The previous, temporary, St Catherine's Church
In 1901 a temporary church was built on the corner of Prout Grove and Neasden Lane. Following further building developments in the parish, in 1910 an appeal was launched for funds to build a permanent St Catherine's Church in Neasden. Mr and Mrs Nicol provided the site required, on the corner of Dollis Hill Lane, which was part of the grounds of Neasden House, which was situated where Clifford Court in Tanfield Avenue now stands.
The new church
Possession of the site for the new church was taken in September 1914. Building operations commenced with a ceremony on 20th February 1915; it is this event that we are commemorating today. The ceremony in February 1915 began with a procession from the temporary church, and culminated in Dorothy Nicol turning the first sod on the site of the altar for the new church.
History of Neasden
In ancient times
At the time that Jesus Christ walked on the Earth the area that is now Neasden and Willesden was a wild place. Very few people lived here. There was swampland along the valley of the River Brent, and thick forest covered most of the rest of the district. There were just a few tracks through the forest which had been created by drovers and peddlers. There may have been some open grassland on the top of the high ground such as Dollis Hill and Mount Pleasant, but trees and shrubs covered most of the land which was not swamp.
The Romans
Things began to change after the Romans invaded England for the second time in AD43. They built London and they built major roads, one of which was Watling Street. One stretch of this road was what is now the Edgware Road which runs through Kilburn and Cricklewood. Before the end of the first century there was a large Roman farm and sandpits at Brook Road on the summit of Dollis Hill.
The Anglo-Saxons
In AD410 the Romans left England and the Anglo-Saxons took over. There was an Anglo-Saxon settlement on the well-drained and well-watered site on the western end of the Dollis Hill ridge overlooking the River Brent. It was in Anglo-Saxon times that Neasden acquired its name, which means “the nose-shaped hill” in Anglo-Saxon.
------------
== REQUIREMENT 1 ==
For each statement, say whether it agrees with the text on Neasden, and quote the words that decide it: (a) The temporary church was built in 1901. (b) Dorothy Nicol turned the first sod at the church's main door. (c) The Romans left England in AD43.
== REQUIREMENT 2 ==
According to the text on Neasden, what does the name Neasden mean in Anglo-Saxon?
== REQUIREMENT 3 ==
Copy everything from "The previous, temporary, St" down to "the new church." in the text on Neasden, but put "interim church" wherever "temporary church" appears.
The data after this point are separate material and not part of the text on Neasden.
------------
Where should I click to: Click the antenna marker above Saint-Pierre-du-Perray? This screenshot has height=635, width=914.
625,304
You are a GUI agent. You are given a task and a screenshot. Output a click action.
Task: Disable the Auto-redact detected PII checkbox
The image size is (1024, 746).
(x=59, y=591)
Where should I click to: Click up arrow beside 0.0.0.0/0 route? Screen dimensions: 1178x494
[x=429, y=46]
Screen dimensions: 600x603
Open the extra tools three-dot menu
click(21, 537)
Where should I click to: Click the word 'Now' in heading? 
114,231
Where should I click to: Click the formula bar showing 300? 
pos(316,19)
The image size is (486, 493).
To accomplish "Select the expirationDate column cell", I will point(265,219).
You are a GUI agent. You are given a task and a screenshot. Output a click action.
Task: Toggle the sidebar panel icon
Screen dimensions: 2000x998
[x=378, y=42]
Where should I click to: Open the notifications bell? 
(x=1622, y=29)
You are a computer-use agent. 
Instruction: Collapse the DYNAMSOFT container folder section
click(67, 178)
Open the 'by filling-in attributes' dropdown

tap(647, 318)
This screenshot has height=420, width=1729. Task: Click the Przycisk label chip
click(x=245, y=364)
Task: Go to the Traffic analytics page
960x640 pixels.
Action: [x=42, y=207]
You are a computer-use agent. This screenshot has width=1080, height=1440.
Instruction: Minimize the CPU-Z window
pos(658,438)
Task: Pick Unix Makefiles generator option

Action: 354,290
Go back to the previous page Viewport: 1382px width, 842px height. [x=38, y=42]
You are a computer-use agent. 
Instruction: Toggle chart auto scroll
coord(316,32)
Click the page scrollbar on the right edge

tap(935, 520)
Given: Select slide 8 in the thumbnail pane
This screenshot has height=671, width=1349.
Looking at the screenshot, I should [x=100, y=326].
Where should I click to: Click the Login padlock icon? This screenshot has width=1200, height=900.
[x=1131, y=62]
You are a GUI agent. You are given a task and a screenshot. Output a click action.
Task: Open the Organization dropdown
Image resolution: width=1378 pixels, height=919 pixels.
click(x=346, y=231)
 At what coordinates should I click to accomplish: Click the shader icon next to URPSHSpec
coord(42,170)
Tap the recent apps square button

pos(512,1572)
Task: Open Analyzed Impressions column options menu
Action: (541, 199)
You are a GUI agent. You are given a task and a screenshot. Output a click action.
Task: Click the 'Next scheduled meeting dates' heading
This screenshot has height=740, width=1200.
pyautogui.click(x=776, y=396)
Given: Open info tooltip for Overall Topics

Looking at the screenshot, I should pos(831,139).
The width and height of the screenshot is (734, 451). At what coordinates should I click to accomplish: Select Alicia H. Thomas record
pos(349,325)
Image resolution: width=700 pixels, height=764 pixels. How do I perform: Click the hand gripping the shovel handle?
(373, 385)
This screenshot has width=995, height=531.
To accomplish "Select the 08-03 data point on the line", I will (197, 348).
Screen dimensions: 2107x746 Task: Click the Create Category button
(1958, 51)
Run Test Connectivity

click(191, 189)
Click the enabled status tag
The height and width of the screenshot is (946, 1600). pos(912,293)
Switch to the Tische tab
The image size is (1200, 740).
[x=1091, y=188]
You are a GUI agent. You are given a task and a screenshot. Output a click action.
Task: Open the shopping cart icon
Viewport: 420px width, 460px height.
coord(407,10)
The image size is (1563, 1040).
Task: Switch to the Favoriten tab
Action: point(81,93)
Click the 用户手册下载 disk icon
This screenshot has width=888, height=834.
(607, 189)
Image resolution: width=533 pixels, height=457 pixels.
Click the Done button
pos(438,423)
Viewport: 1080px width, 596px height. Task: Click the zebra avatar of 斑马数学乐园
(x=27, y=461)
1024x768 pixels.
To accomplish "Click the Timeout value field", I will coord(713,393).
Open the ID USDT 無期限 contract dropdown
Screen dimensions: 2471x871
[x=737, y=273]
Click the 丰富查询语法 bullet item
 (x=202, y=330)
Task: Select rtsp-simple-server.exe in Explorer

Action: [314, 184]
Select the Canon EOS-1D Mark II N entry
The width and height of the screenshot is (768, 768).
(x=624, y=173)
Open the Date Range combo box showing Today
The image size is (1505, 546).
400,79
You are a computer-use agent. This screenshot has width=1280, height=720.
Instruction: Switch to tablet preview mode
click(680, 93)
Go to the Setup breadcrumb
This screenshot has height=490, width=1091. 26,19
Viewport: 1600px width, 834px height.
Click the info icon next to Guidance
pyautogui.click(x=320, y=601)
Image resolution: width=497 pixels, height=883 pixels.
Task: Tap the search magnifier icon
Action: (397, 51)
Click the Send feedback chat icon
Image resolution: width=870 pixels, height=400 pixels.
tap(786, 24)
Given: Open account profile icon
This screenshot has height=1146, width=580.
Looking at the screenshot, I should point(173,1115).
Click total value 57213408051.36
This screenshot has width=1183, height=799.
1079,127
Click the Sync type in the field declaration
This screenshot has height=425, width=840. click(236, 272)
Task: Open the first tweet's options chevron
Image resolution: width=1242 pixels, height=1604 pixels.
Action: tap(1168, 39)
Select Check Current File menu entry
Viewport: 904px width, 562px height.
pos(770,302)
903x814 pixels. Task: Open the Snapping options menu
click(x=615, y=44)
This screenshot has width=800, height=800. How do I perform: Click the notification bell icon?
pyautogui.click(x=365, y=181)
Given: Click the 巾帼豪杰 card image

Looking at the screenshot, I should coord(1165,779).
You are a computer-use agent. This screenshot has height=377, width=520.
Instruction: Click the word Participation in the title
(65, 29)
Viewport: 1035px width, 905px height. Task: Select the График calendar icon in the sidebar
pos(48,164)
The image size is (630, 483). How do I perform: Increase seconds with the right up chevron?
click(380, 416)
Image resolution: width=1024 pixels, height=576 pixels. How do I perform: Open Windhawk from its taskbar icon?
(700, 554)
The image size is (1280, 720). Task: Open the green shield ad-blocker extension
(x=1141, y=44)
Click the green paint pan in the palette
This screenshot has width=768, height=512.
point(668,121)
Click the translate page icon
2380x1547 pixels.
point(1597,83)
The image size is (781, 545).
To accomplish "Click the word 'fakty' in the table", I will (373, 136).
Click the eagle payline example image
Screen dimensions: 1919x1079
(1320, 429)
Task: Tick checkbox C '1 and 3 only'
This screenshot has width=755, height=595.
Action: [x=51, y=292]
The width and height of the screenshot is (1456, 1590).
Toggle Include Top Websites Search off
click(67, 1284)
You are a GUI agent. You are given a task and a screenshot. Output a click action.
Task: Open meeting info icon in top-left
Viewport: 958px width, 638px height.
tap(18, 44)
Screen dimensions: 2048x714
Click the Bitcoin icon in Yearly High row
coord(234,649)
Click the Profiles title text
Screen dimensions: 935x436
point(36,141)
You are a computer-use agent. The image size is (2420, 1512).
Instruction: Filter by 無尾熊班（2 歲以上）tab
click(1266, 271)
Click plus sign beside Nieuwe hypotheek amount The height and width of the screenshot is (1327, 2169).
------------
== ANSWER SECTION 1 ==
(a) Yes: "In 1901 a temporary church was built on the corner of Prout Grove and Neasden Lane."
(b) No: "Dorothy Nicol turning the first sod on the site of the altar for the new church."
(c) No: "In AD410 the Romans left England and the Anglo-Saxons took over."

== ANSWER SECTION 2 ==
It means "the nose-shaped hill."

== ANSWER SECTION 3 ==
The previous, temporary, St Catherine's Church
In 1901 a interim church was built on the corner of Prout Grove and Neasden Lane. Following further building developments in the parish, in 1910 an appeal was launched for funds to build a permanent St Catherine's Church in Neasden. Mr and Mrs Nicol provided the site required, on the corner of Dollis Hill Lane, which was part of the grounds of Neasden House, which was situated where Clifford Court in Tanfield Avenue now stands.
The new church
Possession of the site for the new church was taken in September 1914. Building operations commenced with a ceremony on 20th February 1915; it is this event that we are commemorating today. The ceremony in February 1915 began with a procession from the interim church, and culminated in Dorothy Nicol turning the first sod on the site of the altar for the new church.